SHORT PROBLEM: Which of the lines below contain the word "width"? Collect every one of them.

— Start EXERCISE DATA —

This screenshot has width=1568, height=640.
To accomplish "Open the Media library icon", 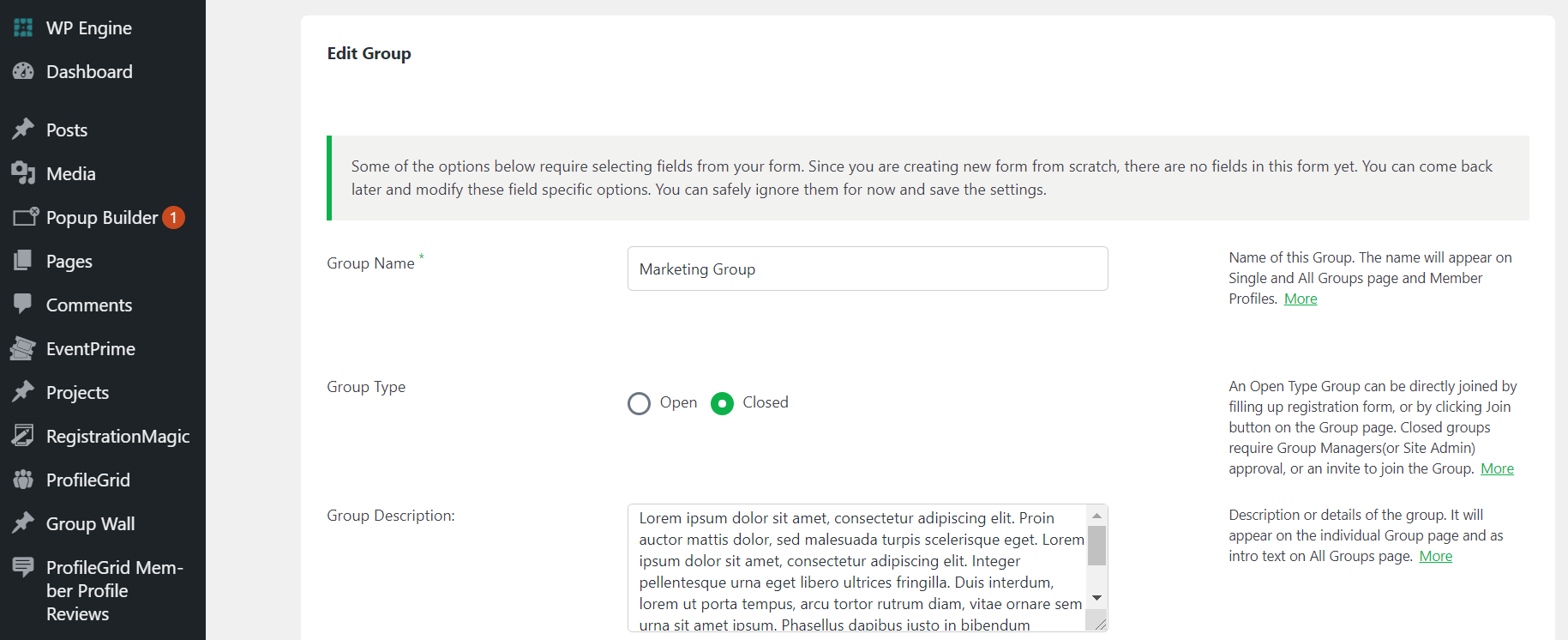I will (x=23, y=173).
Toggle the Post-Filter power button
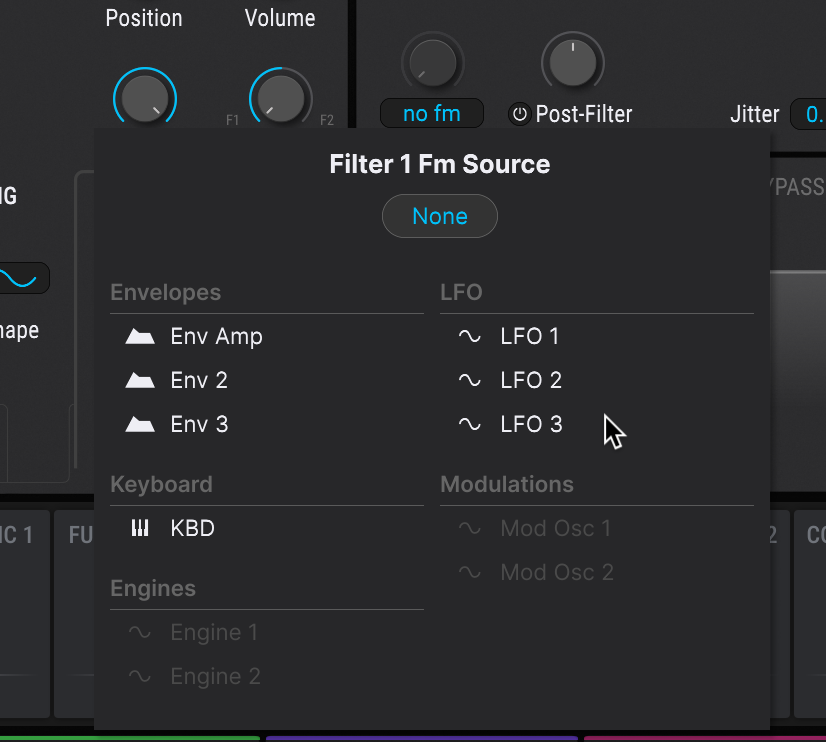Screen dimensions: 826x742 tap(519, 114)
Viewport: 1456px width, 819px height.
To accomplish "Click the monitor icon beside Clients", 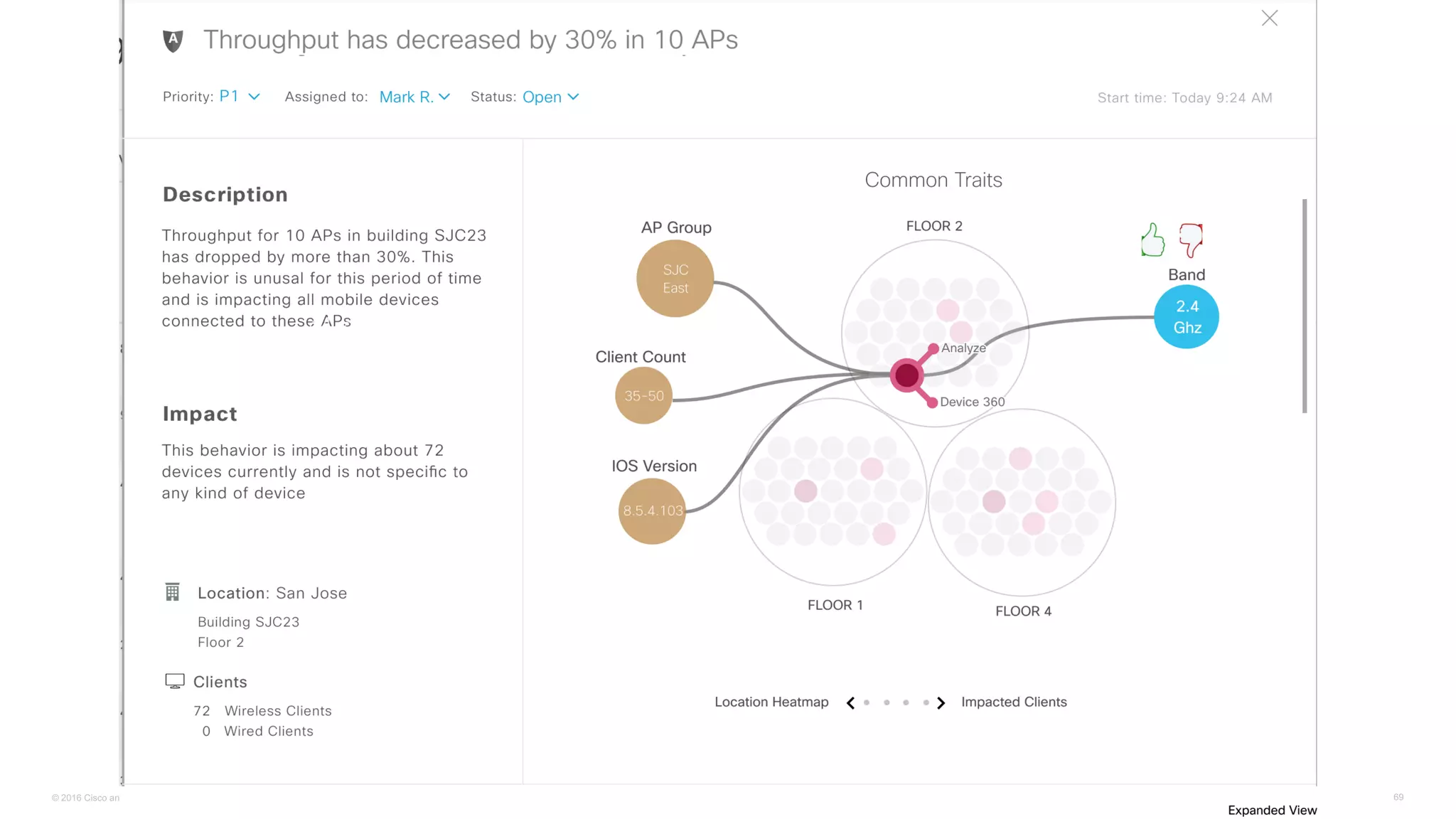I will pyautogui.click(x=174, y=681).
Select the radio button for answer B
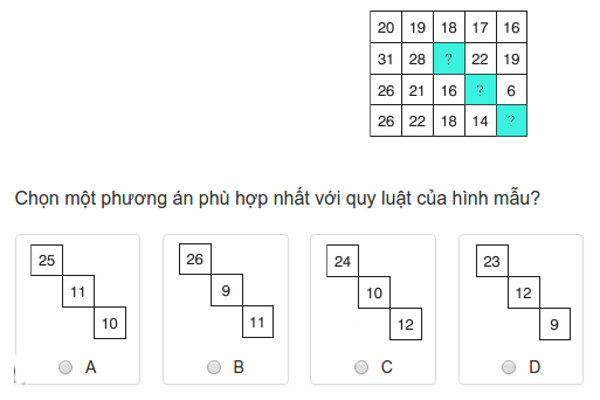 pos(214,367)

— End EXERCISE DATA —

EXPECTED ANSWER:
This screenshot has width=1568, height=640.
Viewport: 1456px width, 819px height.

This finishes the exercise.